Das ist nicht einmal gelogen. Meine Füße bringen mich um und ich kann es kaum erwarten, endlich nach Hause zu kommen, wo ich mir ein heißes Bad einlassen und anschließend mit einem Stück Kuchen auf der Couch diesen Tag vergessen kann.

»Bist du sicher?«, fragt das Mädchen skeptisch. Sogar dabei klingt sie freundlich. »Du sahst eben so aus als wärst du auf der Flucht. Hat dich jemand belästigt?«

Nein, mich hat nur ein Mädchen, eingehüllt in Schatten, die niemand außer mir sehen kann, fast zu Tode erschreckt.

Da ich ihr das nicht sagen kann, ohne wie eine Verrückte zu klingen, kleistere ich mir ein falsches Lächeln ins Gesicht und antworte: »Heute ist mein erster Tag hier und ich habe es geschafft, mir Luca zum Todfeind zu machen. Ich dachte, ich gebe ihm ein paar Minuten, damit er nicht auf die Idee kommt, mir später in mein Essen zu spucken.«

Davor habe ich ehrlich gesagt tatsächlich Angst.

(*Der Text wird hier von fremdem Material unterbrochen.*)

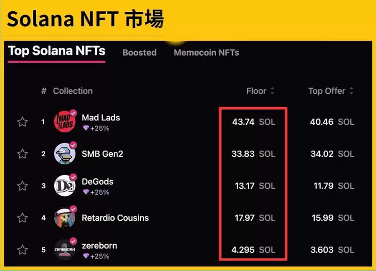Sort the list by Top Offer
The width and height of the screenshot is (376, 271).
pos(331,91)
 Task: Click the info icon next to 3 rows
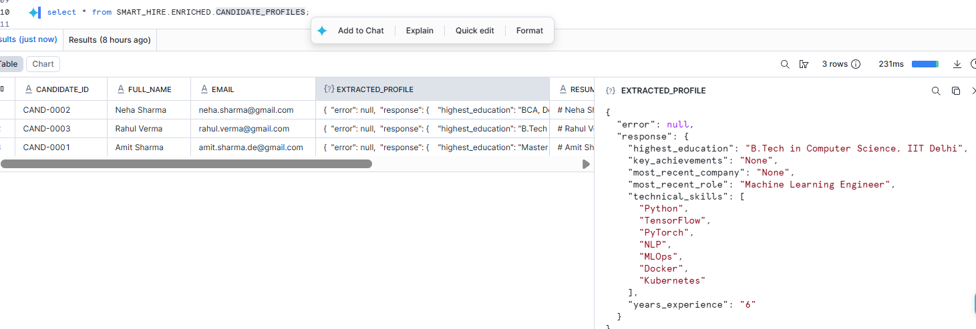click(x=856, y=64)
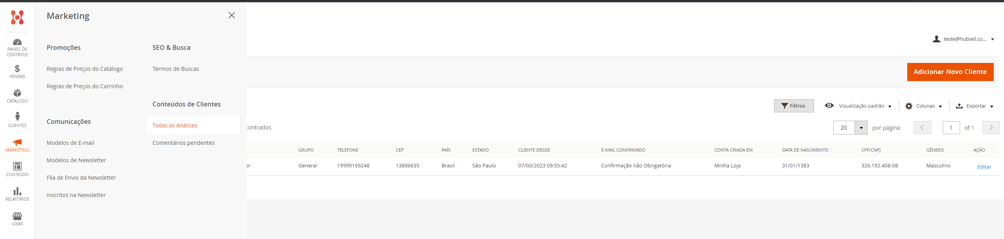Expand the Exportar dropdown
The height and width of the screenshot is (239, 1004).
pos(974,106)
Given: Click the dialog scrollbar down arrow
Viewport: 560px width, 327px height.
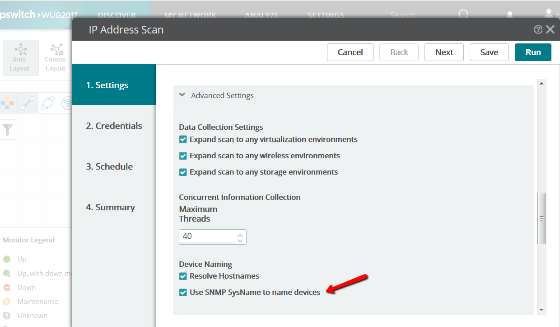Looking at the screenshot, I should 541,310.
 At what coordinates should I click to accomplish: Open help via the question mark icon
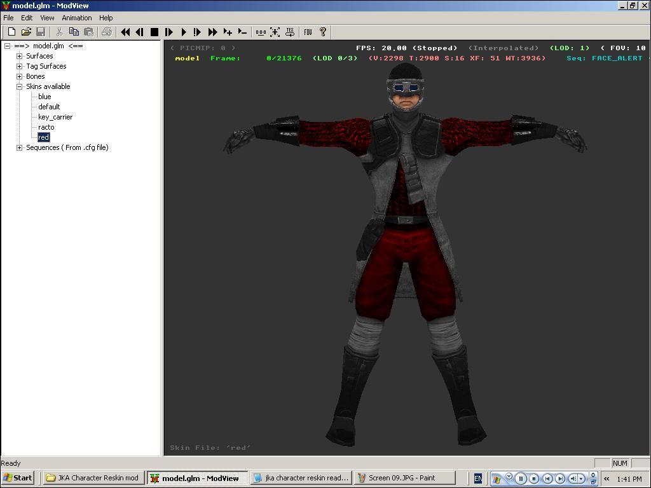(322, 32)
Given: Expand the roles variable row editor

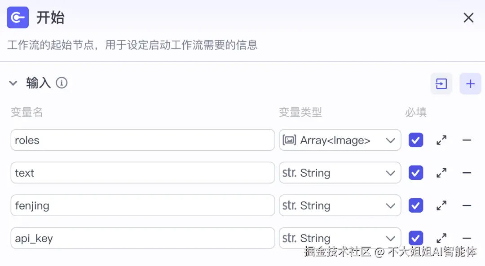Looking at the screenshot, I should pyautogui.click(x=441, y=140).
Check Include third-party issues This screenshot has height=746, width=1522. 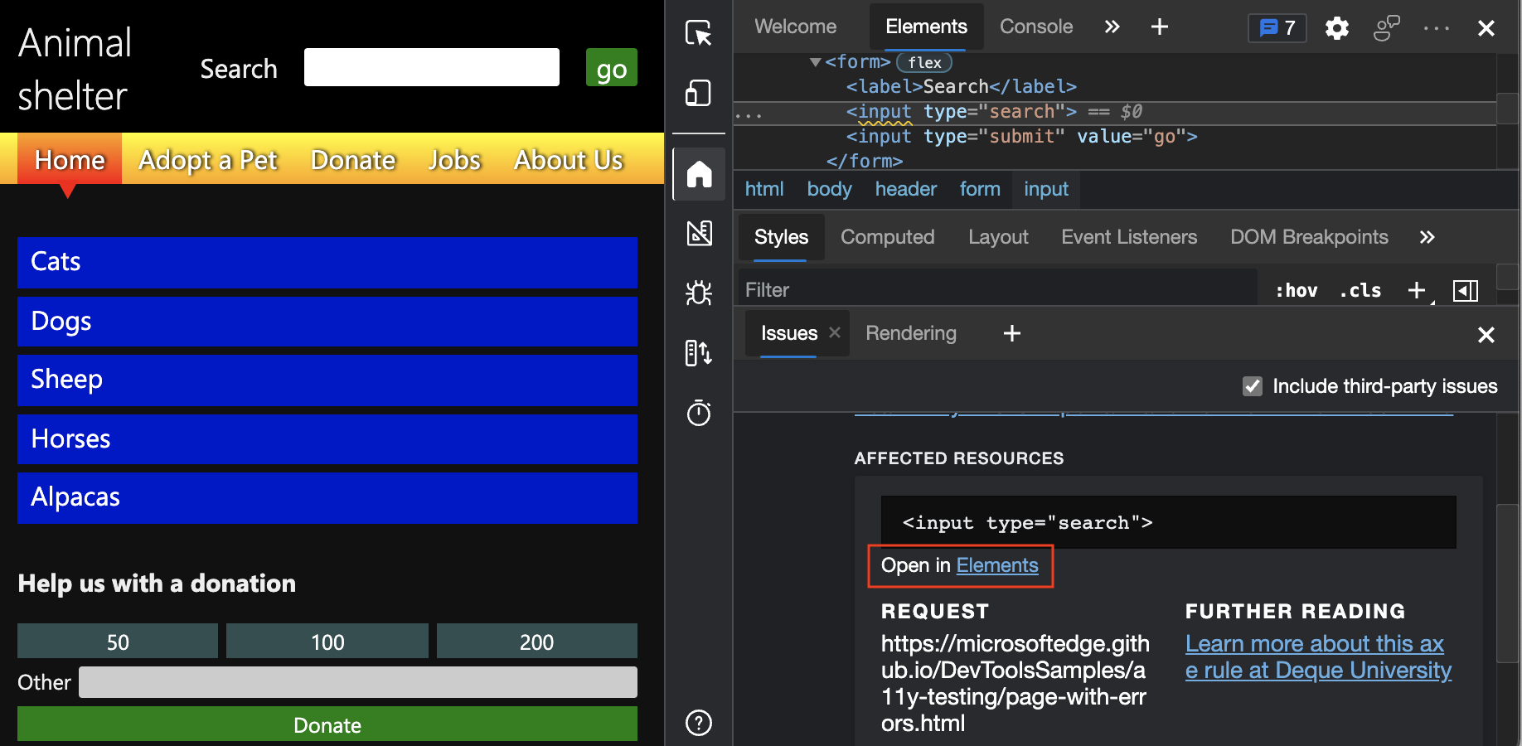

Das Mädchen kichert und entschuldigt sich gleich darauf bei mir dafür. Sie trinkt einen Schluck von ihrem Kaffee und stellt sich dann als Sienna vor. Sie geht auch auf die Ashton High und ist eine Klasse über mir. Anscheinend kennt sie Sadie schon ihr Leben lang - keine Überraschung in einer Kleinstadt - und liebt den Kaffee in Annas Diner.